Les principes directeurs de l’OCDE pour une diligence raisonnable à l’intention des entreprises multinationales, pour des chaînes d’approvisionnement en minerais responsables, sont là aussi pour accompagner les entreprises minières et de transformation (portail d’information sur les risques de la chaine d’approvisionnement en cours de développement). Principes sur lesquels se fonde le Règlement européen 2017/821, sur les minerais provenant de zones de conflit ou à haut risque, entré en vigueur le 1er janvier 2021, et qui fixe des obligations liées au devoir de diligence à l’égard de la chaîne d’approvisionnement pour les importateurs de l’Union qui importent de l’or, de l’étain, du tantale et du tungstène. Cette réglementation se base sur le devoir pour les entreprises importatrices de tracer l’origine de ces minerais, à l’image de la réglementation américaine (Conflict Minerals Act). Les obligations sont relatives aux systèmes de gestion, à la gestion des risques, aux audits. En réponse à la demande des industriels, la Commission européenne doit fournir avant la fin de 2021 une « liste non exhaustive, indicative et régulièrement mise à jour » des zones de conflit ou à haut risque. La Commission fournira aussi une analyse des « signaux d’alerte » (red flags).

Face à l’intérêt croissant en matière de durabilité et d’exploitation minière responsable, la norme de l’Initiative pour une certification responsable de l’exploitation minière (IRMA), créée en 2006, apparait également comme un outil crédible de contrôle qualité. L’IRMA est une initiative multipartite administrée conjointement par la société civile, les collectivités touchées, les syndicats, notamment IndustriAll et le Syndicat des métallos unis, et le secteur privé. Cette norme comporte 26 chapitres sur les questions sociales dont la santé et la sécurité communautaires, les droits de l’homme, la lutte contre la corruption.

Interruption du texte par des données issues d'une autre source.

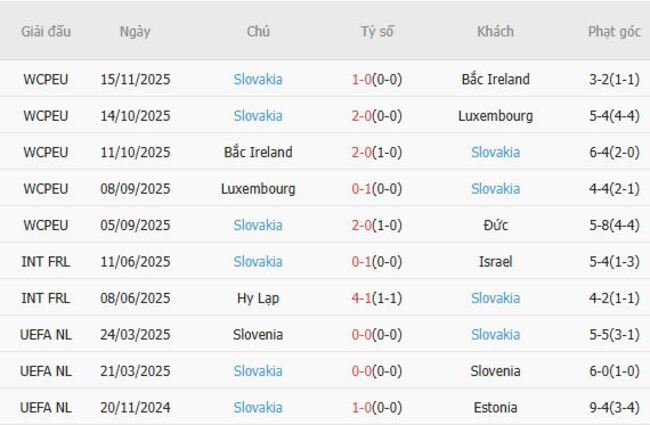
Task: Click the "Chú" home team header
Action: point(258,31)
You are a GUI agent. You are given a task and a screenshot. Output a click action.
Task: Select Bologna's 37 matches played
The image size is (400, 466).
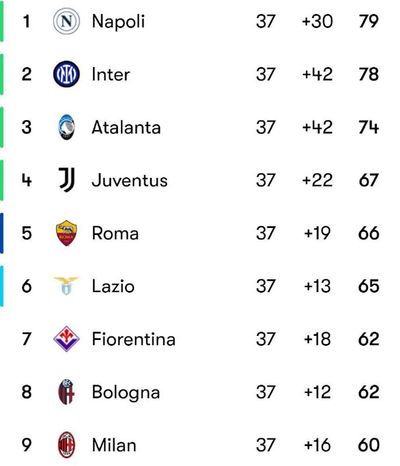(266, 392)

S’agissant des questions environnementales, la norme protège les ressources en eau et vise à réduire la pollution atmosphérique, à protéger la biodiversité ainsi qu’à promouvoir une gestion sûre des déchets.

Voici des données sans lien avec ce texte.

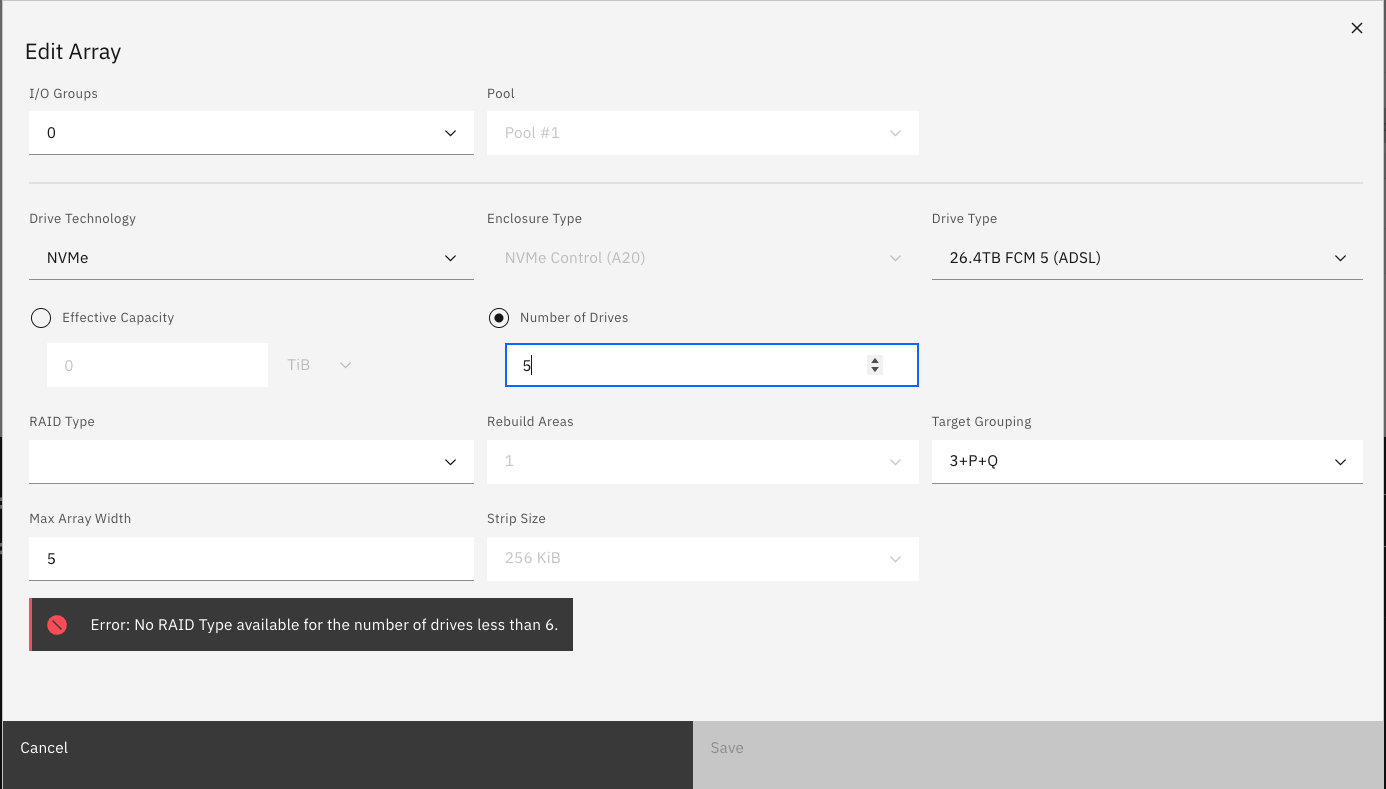Decrease Number of Drives with down stepper arrow

pos(875,370)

Reste que pour Judith Kirton-Darling, vice-secrétaire générale du syndicat européen IndustriAll, « c’est une future loi européenne sur le devoir de vigilance des multinationales qui fera la différence dans cette filière d’approvisionnement de matières premières critiques. Les initiatives volontaires ont leur limite. Il est absolument nécessaire de réglementer au niveau de l’extraction, du secteur de la transformation mais aussi au niveau du recyclage des déchets, pour lequel nous avons de grandes craintes ».